Stated task :: Reproduce each of the items below word for word, and leave the pictures out of your copy.

Source material ::
━━━

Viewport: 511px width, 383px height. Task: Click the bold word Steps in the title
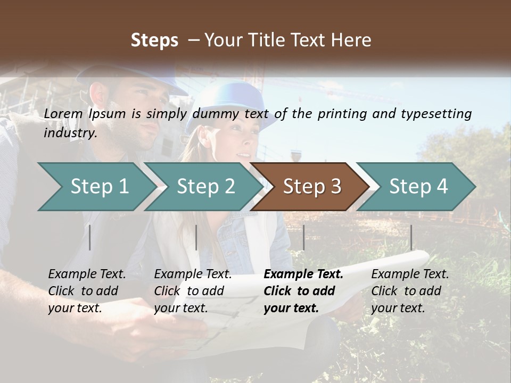pyautogui.click(x=154, y=40)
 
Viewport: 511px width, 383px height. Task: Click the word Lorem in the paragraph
pyautogui.click(x=63, y=113)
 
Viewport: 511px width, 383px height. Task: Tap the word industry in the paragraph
pyautogui.click(x=70, y=133)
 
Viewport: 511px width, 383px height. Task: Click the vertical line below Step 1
pyautogui.click(x=90, y=237)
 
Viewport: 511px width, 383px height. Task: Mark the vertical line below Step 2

━━━

Task response ::
Viewport: 511px width, 383px height. Task: Click the bold word Steps in the title
pyautogui.click(x=154, y=40)
 
Viewport: 511px width, 383px height. Task: Click the word Lorem in the paragraph
pyautogui.click(x=63, y=113)
 
Viewport: 511px width, 383px height. Task: Tap the word industry in the paragraph
pyautogui.click(x=70, y=133)
 
Viewport: 511px width, 383px height. Task: Click the vertical line below Step 1
pyautogui.click(x=90, y=237)
 
Viewport: 511px width, 383px height. Task: Mark the vertical line below Step 2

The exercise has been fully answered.